┌─ TEXTO DEL DOCUMENTO
El considerado como poeta lírico más grande de la literatura moderna escrita en alemán, Rainer María Rilke (1875-1926), fue tratado por su madre como una niña durante los seis primeros años de su vida. Incluso era llamado Sofía y era vestido siempre con ropas femeninas. En la perturbada fantasía de su madre reemplazaba a una hija que había muerto antes de que naciera Rainer. Tal vez arrepentida de esta extraña educación, la madre inscribió al futuro poeta en una academia militar a los once años.
Similar trato recibió en su infancia el que sería general del Ejército de los Estados Unidos Douglas MacArthur (1880-1964), que fue vestido con faldas por su madre hasta que tuvo ocho años. Durante toda su vida sufrió un fuerte complejo de Edipo que, sin embargo, al parecer, no añadió trastornos de personalidad conocidos a su estado mental.
El atleta etíope Abebe Bikila ganó su primera maratón olímpica en los Juegos Olímpicos de Roma de 1960 corriendo descalzo los 42 kilómetros y 195 metros. Cuando cuatro años después repitió su triunfo en los Juegos Olímpicos de Tokio de 1964, ya lo hizo calzando unas convencionales zapatillas deportivas, pero su victoria también tuvo algo de épica, pues se produjo unas semanas después de ser operado de apendicitis. En 1968, participó en la misma prueba de los Juegos Olímpicos de México, donde tuvo que abandonar. En 1969 sufrió un grave accidente de automóvil, a consecuencia del cual quedó paralítico y condenado a vivir en una silla de ruedas. Sin embargo, no se desanimó del todo y participó en los Juegos para parapléjicos de Stoke Mandeville, en Inglaterra, en la competición de baloncesto en silla de ruedas. En 1973, una hemorragia cerebral acabó con su vida a los 41 años.
└─
▶ [INSTRUCCIONES DE LA TAREA]:
A - Reescribe en forma de lista el párrafo del texto del documento que empieza con "El atleta etíope Abebe Bikila", conservando sus datos principales.
B - Según el texto del documento, ¿hasta qué edad vistió a Douglas MacArthur su madre con faldas?
C - Reproduce literalmente el fragmento del texto del documento que comienza con "Similar trato recibió" y sigue hasta "su estado mental.".
Los registros no hacen falta para resolver las tareas.
┌─ INFORMACIÓN EXTRAÍDA
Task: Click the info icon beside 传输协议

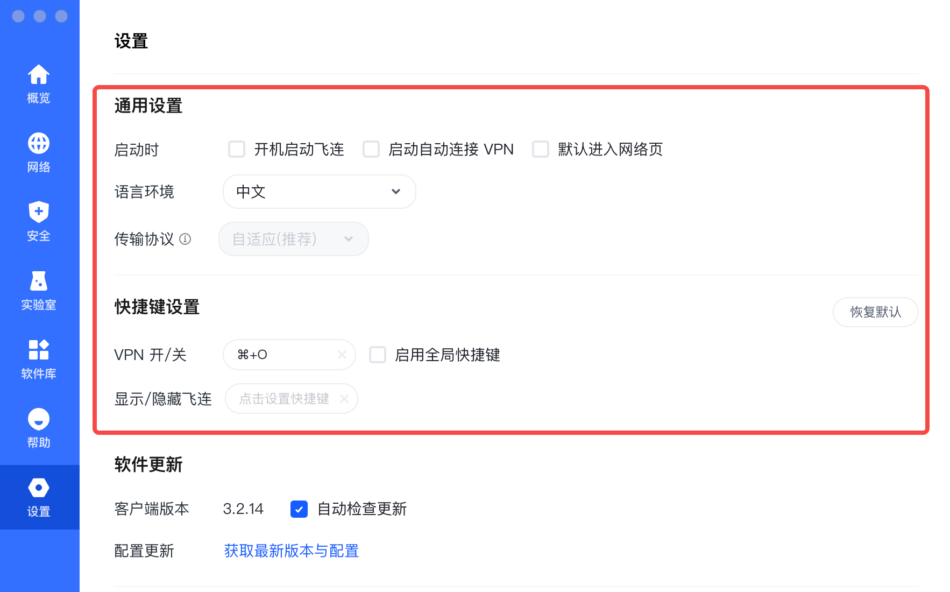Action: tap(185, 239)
└─
┌─ INFORMACIÓN EXTRAÍDA
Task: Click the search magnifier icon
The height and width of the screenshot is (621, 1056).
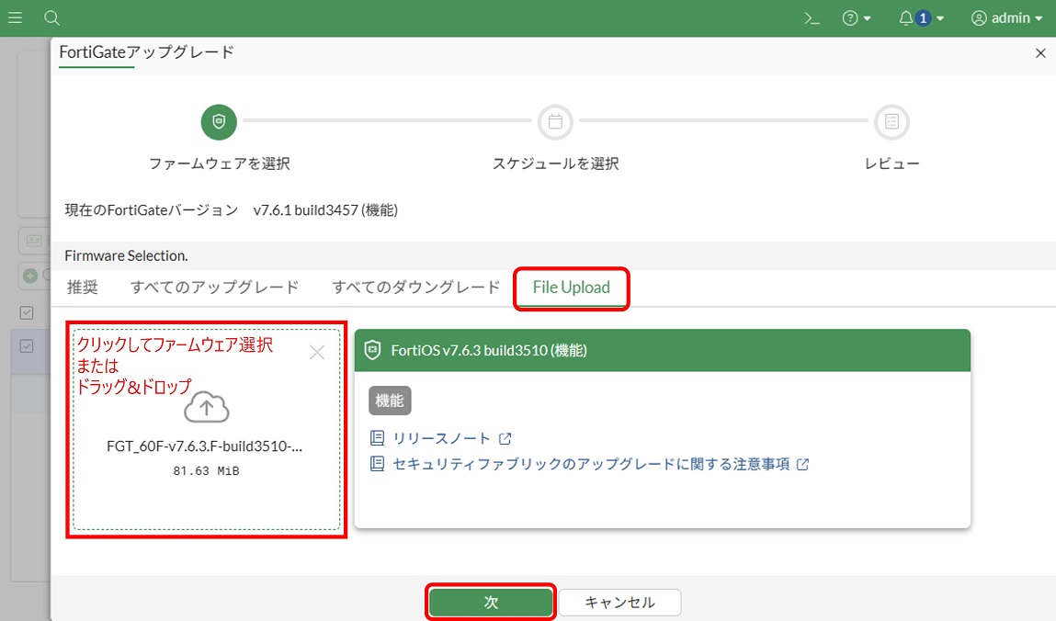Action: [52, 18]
└─
▶ [RESPUESTAS]:
A -
- Abebe Bikila, atleta etíope, ganó la maratón olímpica de Roma 1960 corriendo descalzo los 42 kilómetros y 195 metros.
- Repitió el triunfo en Tokio 1964, ya con zapatillas deportivas, unas semanas después de ser operado de apendicitis.
- En México 1968 tuvo que abandonar la prueba.
- En 1969 un grave accidente de automóvil lo dejó paralítico y en silla de ruedas.
- Aun así, compitió en baloncesto en silla de ruedas en los Juegos para parapléjicos de Stoke Mandeville, en Inglaterra.
- Murió en 1973, a los 41 años, por una hemorragia cerebral.

B - Hasta los ocho años.

C -
Similar trato recibió en su infancia el que sería general del Ejército de los Estados Unidos Douglas MacArthur (1880-1964), que fue vestido con faldas por su madre hasta que tuvo ocho años. Durante toda su vida sufrió un fuerte complejo de Edipo que, sin embargo, al parecer, no añadió trastornos de personalidad conocidos a su estado mental.